I heard her all night, in the bunk bed above mine, flailing at her mattress, yanking out fistfuls of chaff and straw. Now she’s quiet, her breath easier.
Later that morning, she waves to me as I take the path to the falls. She sits beneath a beech tree—my tree, the one assigned me—and grins defiantly. It is leafless and spindly—nothing special.
She doesn’t use the nearby bench, but curls atop the exposed roots, as, doubtless, she’ll curl atop her broken bunk bed later tonight.
I’m allowed to walk farther than the other inmates. I nod at a nurse who’s wheeled her invalid patient—among the few patients left in the Institute’s care—to the edge of the grounds. Beyond the chain-link fence, the well-groomed lawn gives way to furrowed earth and an idling tractor.
The gravel path leads to a dirt trail. It rained last night, and the hem of my nightgown trails in the mud. I shiver, feel naked in the cool morning breeze. The trail twists above a stream that soon plunges toward rapids. I reach a flat outcrop, the falls behind me now, the ground slick with mud and ice. I stare at the lake below, which is fringed with bogs and marsh before it widens and deepens, turns indigo. A few sailboats venture out, though most shelter in the far shore’s rocky coves and bays.
When I return, I find the girl where I last saw her, now standing on the bench and stretching an arm toward the tree’s upper branches. I wonder what she sees there. I glimpse her breasts and patch of pubic hair beneath a flimsy nightgown. Bruises dapple her too-thin rib cage and limbs, and her eyes gleam dark and hollow. She resembles a manikin of straw and smoke.
“I’ve had to undo so many of my predecessor’s so-called reforms,” the director says, pacing his office. The windows are open, and dust and noise fill the room. Barracks and huts are under construction, though the old sanitarium, a blackened hulk since last summer’s conflagration, looms in the distance.
“Doubtless he meant well,” the director says, “though many thought his policies dangerous. I prefer to think them unwise.” He pauses, looks out the window. One building is for him and his family. “That he was a widower, and living alone, should have disqualified him. It’s isolating here, and one needs counsel, and, dare I say, a loving influence, to help inform one’s decisions, which is why we prefer new staff to bring families, especially if there are young children.”
But he’s more like the former director than he admits. They’re the same age or would be, if his predecessor were still alive. On his desk is a portrait of his much younger wife, posing in a wedding gown with two children, also dressed up, the girl about fifteen, the boy seven. The boy clutches a bridal bouquet to his breast. It’s a formal picture, taken by a professional photographer, but where is the director—the groom?

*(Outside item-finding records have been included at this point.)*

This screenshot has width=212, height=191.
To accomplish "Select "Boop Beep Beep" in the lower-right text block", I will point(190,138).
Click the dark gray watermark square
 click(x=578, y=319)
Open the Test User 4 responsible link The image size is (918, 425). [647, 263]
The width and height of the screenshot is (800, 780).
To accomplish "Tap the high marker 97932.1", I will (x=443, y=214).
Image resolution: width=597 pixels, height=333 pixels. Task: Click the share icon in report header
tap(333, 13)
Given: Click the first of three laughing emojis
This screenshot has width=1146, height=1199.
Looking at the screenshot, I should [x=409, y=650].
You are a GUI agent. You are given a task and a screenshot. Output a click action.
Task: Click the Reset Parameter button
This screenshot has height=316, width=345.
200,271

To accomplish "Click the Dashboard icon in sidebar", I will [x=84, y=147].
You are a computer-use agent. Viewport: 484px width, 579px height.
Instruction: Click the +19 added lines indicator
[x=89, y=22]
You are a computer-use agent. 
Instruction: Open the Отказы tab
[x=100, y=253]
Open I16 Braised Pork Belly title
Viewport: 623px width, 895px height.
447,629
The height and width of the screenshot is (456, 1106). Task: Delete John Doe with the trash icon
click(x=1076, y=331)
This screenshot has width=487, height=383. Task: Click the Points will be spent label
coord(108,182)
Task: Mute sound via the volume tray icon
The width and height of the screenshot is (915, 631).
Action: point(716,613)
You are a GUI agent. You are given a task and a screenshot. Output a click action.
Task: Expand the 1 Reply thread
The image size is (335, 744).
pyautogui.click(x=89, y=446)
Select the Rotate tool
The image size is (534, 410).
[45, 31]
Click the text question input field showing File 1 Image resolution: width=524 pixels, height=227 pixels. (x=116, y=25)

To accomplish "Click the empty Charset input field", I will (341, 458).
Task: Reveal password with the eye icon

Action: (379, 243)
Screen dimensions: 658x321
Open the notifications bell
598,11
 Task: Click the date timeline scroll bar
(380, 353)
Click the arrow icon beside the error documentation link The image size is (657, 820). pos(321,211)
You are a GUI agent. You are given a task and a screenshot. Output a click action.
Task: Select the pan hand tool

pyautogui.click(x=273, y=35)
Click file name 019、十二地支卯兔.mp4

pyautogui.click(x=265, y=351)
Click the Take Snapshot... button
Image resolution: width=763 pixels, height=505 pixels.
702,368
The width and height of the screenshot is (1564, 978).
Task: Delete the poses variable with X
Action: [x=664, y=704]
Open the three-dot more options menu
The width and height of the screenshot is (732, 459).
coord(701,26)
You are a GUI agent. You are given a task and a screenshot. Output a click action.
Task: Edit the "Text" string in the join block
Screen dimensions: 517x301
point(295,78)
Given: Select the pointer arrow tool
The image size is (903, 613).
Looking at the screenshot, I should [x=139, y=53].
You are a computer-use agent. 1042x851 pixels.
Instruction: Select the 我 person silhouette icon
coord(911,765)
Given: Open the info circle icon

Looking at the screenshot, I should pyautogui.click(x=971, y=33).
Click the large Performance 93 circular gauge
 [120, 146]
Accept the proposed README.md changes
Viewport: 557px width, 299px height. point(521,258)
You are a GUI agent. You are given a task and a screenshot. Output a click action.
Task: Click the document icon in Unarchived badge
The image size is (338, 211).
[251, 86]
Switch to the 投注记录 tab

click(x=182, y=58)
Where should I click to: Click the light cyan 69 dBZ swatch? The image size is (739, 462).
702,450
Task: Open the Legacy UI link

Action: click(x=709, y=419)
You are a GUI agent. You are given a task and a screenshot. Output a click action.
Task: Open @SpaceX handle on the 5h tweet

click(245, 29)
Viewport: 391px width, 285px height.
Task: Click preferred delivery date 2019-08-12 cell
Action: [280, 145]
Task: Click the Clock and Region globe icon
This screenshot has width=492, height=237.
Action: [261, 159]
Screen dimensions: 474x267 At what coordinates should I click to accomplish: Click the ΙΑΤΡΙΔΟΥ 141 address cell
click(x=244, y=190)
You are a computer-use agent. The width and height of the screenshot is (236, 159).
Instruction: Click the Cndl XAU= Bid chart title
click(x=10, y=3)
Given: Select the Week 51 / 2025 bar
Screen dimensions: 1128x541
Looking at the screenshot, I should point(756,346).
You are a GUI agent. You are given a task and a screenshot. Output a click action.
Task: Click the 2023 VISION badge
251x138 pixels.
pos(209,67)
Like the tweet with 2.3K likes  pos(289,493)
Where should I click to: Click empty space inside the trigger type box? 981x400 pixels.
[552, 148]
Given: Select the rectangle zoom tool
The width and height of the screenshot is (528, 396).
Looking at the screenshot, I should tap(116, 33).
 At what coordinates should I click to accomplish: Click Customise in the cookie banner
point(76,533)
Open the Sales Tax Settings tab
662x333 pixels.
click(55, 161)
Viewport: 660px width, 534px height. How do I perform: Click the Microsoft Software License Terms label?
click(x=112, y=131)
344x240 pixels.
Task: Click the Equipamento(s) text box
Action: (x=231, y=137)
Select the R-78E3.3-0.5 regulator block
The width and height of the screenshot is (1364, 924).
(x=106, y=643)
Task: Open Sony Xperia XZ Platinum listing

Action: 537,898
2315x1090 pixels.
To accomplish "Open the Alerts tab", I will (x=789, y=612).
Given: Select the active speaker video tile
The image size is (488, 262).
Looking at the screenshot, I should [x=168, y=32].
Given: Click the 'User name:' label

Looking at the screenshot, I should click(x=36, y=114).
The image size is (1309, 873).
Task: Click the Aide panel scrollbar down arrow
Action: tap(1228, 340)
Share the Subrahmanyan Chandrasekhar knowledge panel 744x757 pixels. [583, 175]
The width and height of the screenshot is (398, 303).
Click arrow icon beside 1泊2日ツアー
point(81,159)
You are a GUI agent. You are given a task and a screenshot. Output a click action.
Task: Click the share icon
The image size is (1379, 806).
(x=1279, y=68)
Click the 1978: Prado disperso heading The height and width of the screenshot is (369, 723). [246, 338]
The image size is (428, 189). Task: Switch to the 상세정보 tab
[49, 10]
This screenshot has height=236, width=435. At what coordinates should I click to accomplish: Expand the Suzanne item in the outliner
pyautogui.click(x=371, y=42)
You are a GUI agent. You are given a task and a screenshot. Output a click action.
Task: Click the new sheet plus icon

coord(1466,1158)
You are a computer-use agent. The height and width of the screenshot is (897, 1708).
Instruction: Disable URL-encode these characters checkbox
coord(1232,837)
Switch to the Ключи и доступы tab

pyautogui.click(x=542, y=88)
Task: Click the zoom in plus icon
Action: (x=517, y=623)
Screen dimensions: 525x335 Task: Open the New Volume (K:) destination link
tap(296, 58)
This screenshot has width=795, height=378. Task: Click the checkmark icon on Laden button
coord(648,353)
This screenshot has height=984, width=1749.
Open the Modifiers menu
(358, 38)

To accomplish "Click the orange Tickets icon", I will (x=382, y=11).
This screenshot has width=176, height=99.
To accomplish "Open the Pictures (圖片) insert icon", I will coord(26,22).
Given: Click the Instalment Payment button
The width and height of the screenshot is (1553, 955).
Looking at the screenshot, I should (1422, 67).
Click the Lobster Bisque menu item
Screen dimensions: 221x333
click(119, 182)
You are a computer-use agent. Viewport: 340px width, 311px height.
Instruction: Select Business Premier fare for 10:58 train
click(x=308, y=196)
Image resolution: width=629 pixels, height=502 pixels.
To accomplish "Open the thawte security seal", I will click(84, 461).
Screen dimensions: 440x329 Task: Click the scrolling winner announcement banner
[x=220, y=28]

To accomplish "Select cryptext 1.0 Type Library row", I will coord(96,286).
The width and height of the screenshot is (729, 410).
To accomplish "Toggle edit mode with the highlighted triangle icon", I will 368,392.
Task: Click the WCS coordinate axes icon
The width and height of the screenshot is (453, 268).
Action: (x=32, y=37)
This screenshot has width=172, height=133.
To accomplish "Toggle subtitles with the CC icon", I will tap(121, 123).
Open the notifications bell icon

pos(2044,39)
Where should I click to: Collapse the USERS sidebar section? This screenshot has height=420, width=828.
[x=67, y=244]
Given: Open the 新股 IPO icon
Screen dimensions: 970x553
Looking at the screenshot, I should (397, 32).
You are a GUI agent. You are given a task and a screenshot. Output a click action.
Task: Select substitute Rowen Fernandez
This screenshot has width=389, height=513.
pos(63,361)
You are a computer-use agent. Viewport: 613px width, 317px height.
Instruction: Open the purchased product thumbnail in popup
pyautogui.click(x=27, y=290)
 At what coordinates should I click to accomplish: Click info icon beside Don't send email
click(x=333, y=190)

He stares at me, staring at the portrait. “My stepchildren are the same age as the children you once taught.” I don’t remind him I merely played a teacher on TV, despite the stories and rumors my publicists spread in the newspapers and fanzines. “They’re arriving soon, and I want you to tutor them. Your duties are light, and you can use the extra work. You can also teach the staff’s children when they arrive.”
I’m alone in the dormitory now, but wonder what happened to the girl. The next day I see the same nurse, again wheeling her patient to the chain-link fence.
The girl’s on her mind too.
“They let her go anywhere,” the nurse says, between drags of her cigarette. The smoke eddies in the still, dusty air. Nearby, the tractor roars into life and rumbles in our direction. “She steals trays of food left outside doors and at night lays her head anywhere.”
“Doesn’t the director worry she’ll escape?”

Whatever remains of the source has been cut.